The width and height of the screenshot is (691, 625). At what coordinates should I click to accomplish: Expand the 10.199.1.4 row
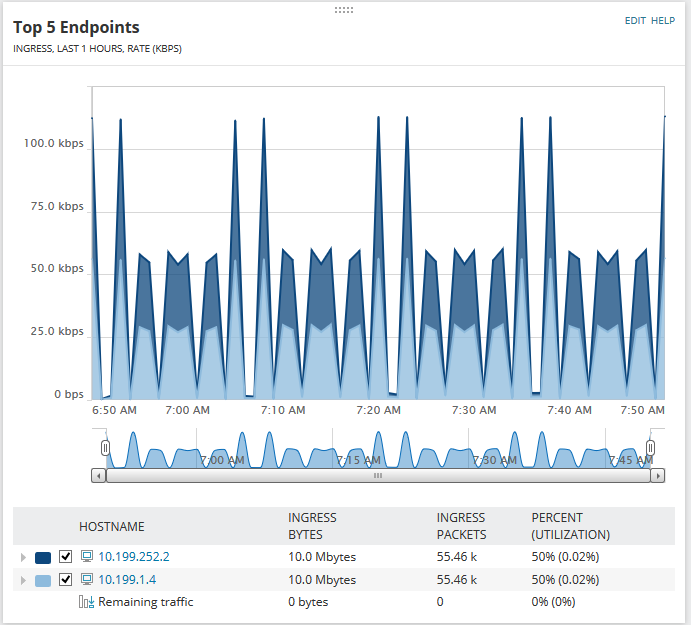(23, 580)
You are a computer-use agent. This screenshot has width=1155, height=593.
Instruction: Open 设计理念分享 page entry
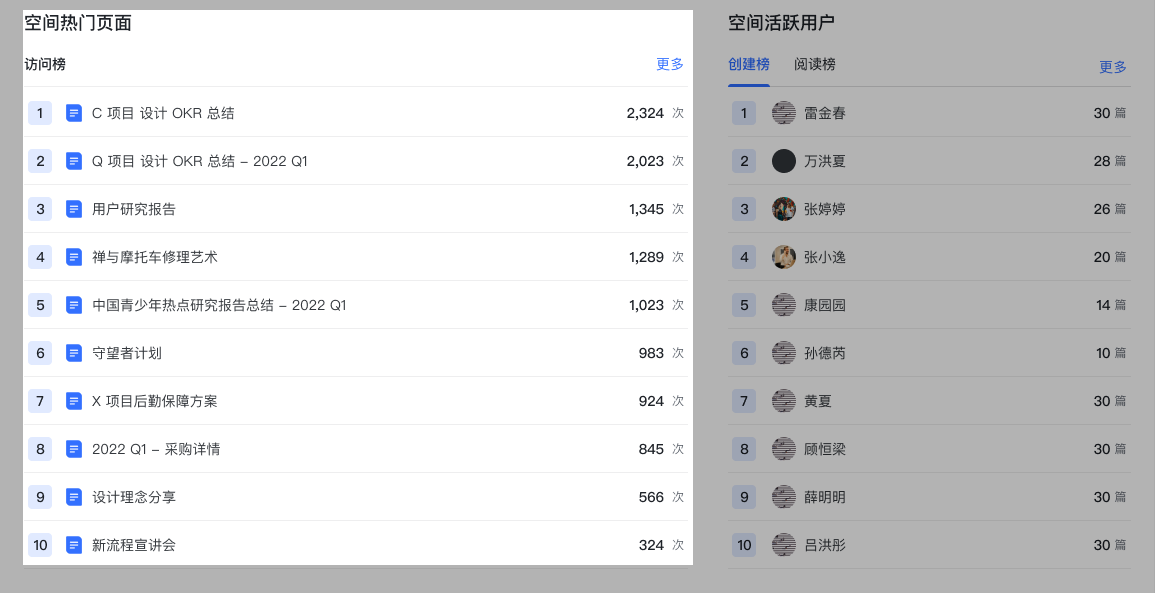pyautogui.click(x=134, y=497)
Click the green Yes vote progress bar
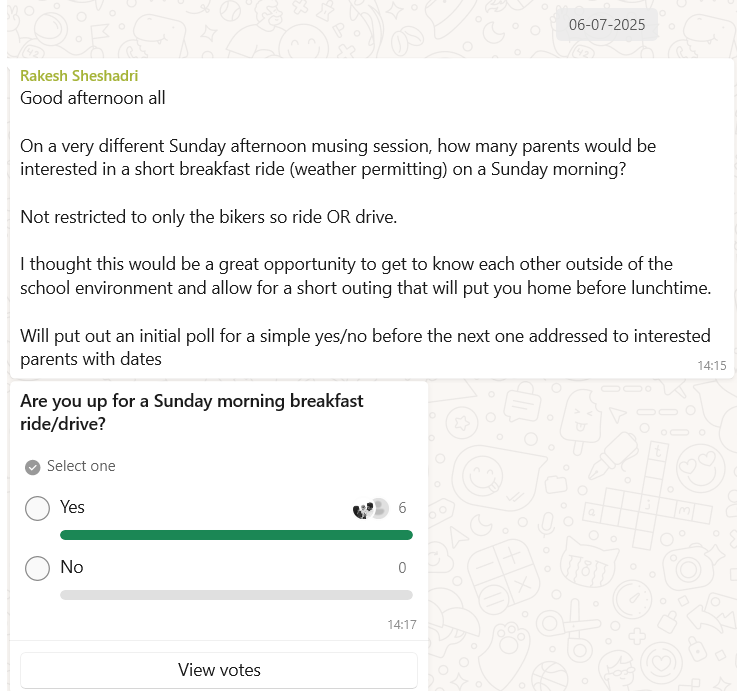The width and height of the screenshot is (737, 691). click(236, 535)
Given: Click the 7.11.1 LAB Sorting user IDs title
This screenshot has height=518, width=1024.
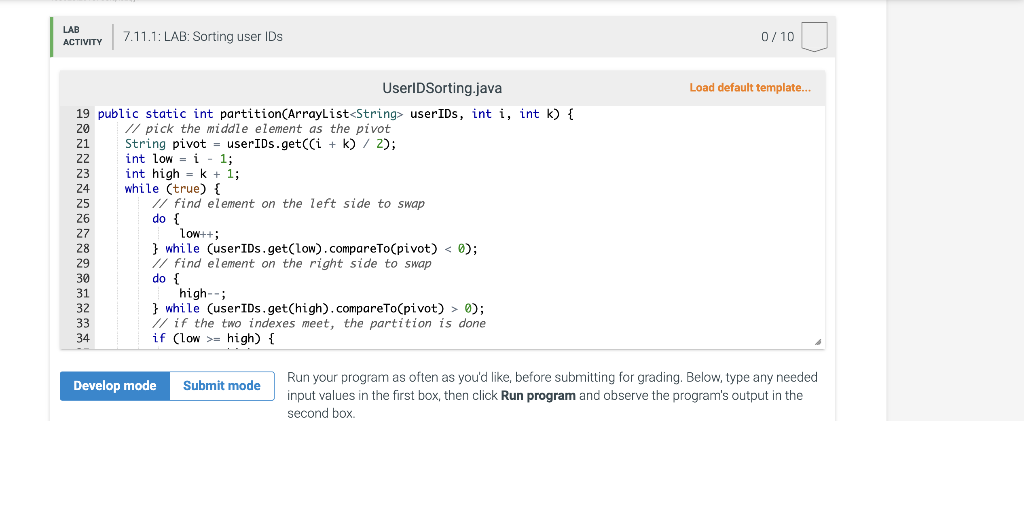Looking at the screenshot, I should tap(203, 37).
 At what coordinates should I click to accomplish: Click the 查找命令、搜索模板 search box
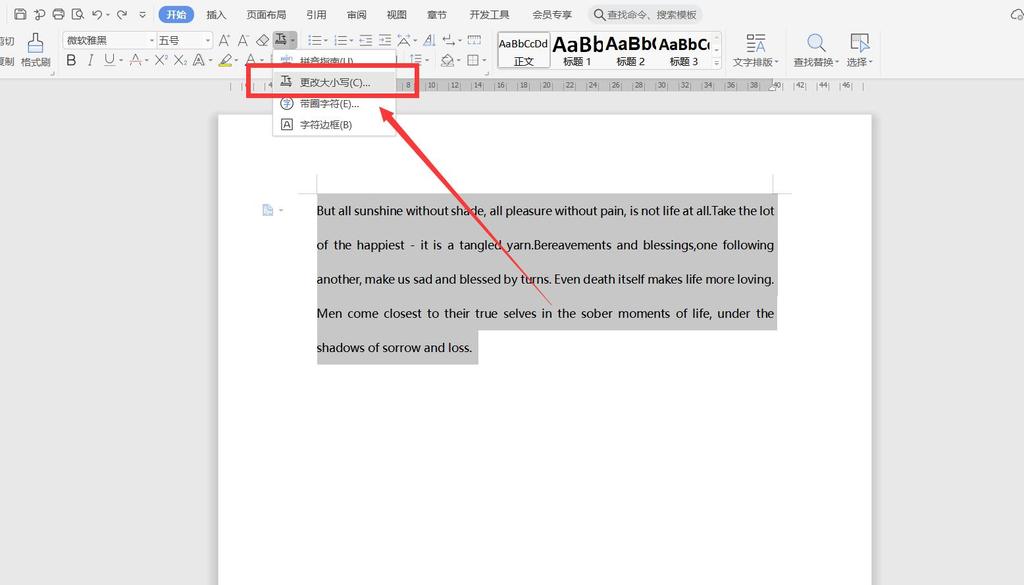pos(650,15)
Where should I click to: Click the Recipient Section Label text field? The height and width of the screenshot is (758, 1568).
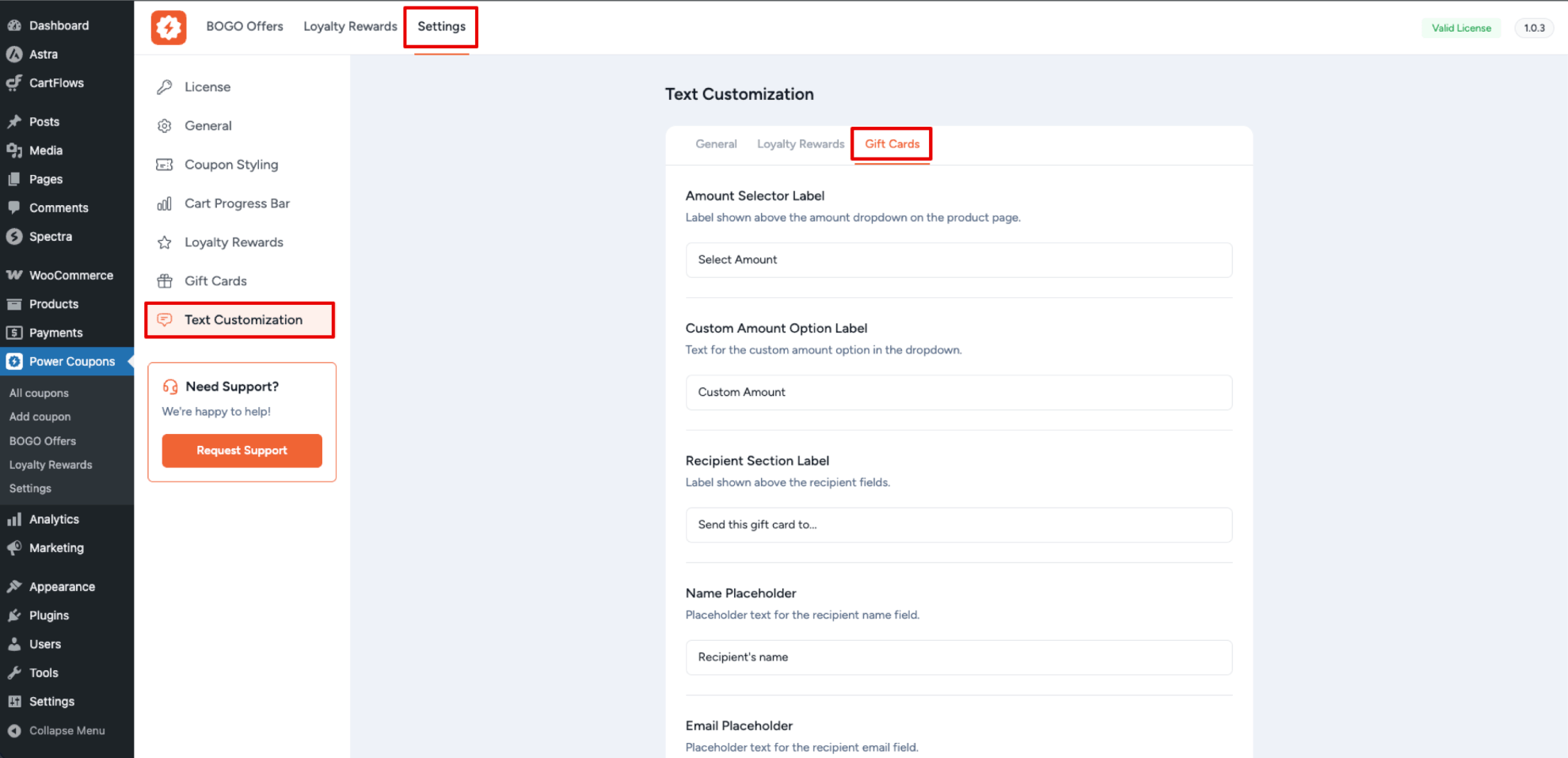pyautogui.click(x=958, y=524)
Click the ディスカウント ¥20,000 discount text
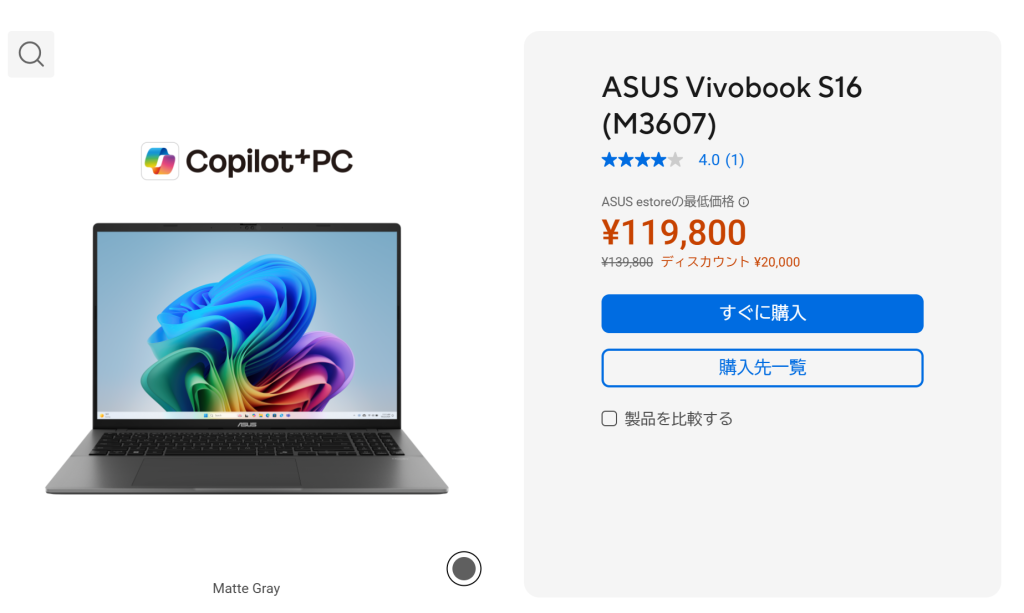This screenshot has height=613, width=1024. point(730,262)
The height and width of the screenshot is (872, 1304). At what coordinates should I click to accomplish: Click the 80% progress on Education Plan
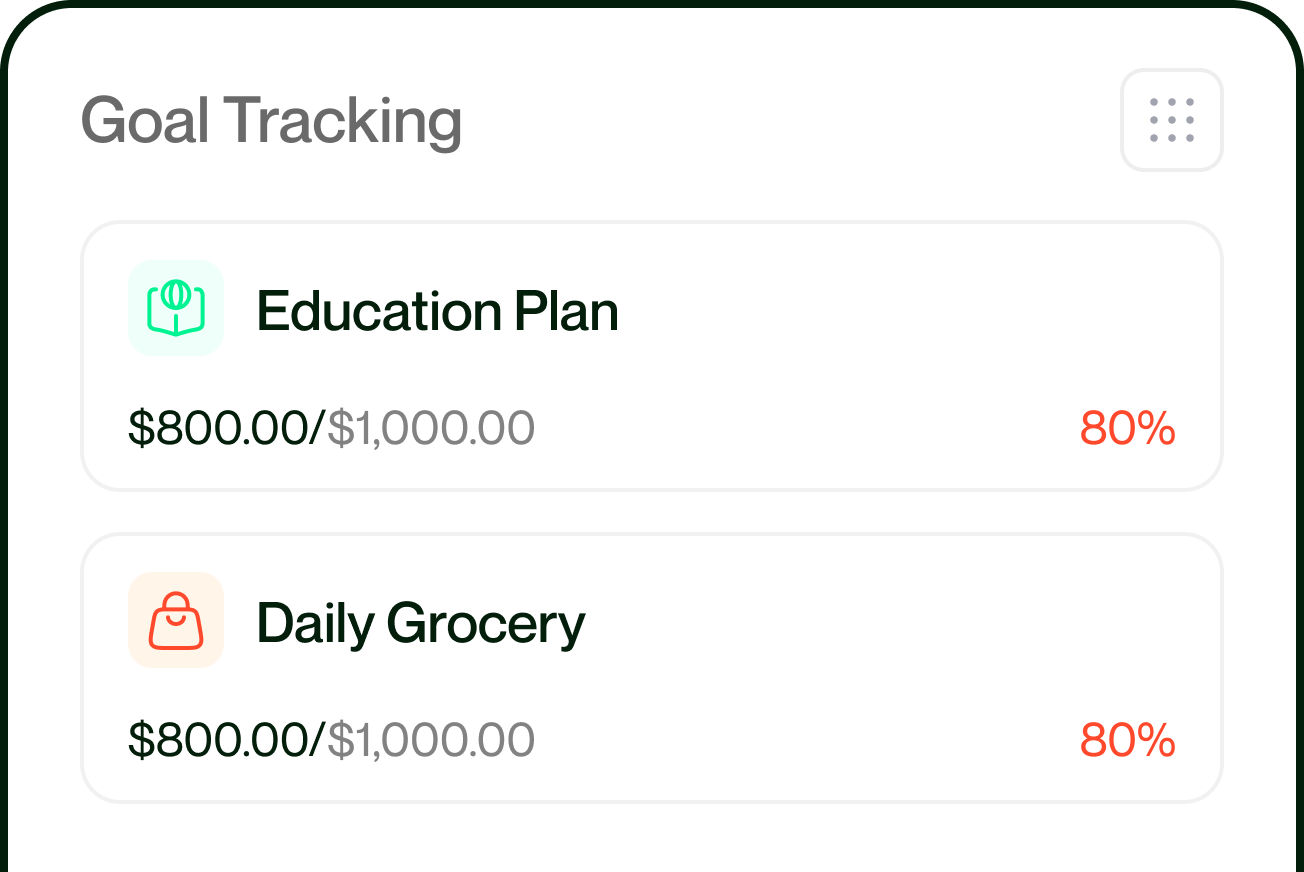(x=1127, y=428)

------------------------------------------------------------------------

TASK TO COMPLETE |
Your reply is the full set of entries reproduced exactly, with images omitted.

OUTPUT FOR THIS TASK |
The width and height of the screenshot is (691, 625). At what coordinates should I click to accomplish: Expand the 10.199.1.4 row
(23, 580)
You are a computer-use agent. This screenshot has width=1155, height=593.
Instruction: Open 设计理念分享 page entry
pyautogui.click(x=134, y=497)
Click the green Yes vote progress bar
The width and height of the screenshot is (737, 691). click(236, 535)
Given: Click the 7.11.1 LAB Sorting user IDs title
This screenshot has height=518, width=1024.
Looking at the screenshot, I should tap(203, 37).
 At what coordinates should I click to accomplish: Click the 查找命令、搜索模板 search box
pos(650,15)
Where should I click to: Click the Recipient Section Label text field? The height and width of the screenshot is (758, 1568).
pyautogui.click(x=958, y=524)
Click the ディスカウント ¥20,000 discount text
This screenshot has height=613, width=1024. point(730,262)
The height and width of the screenshot is (872, 1304). At what coordinates should I click to accomplish: Click the 80% progress on Education Plan
(x=1127, y=428)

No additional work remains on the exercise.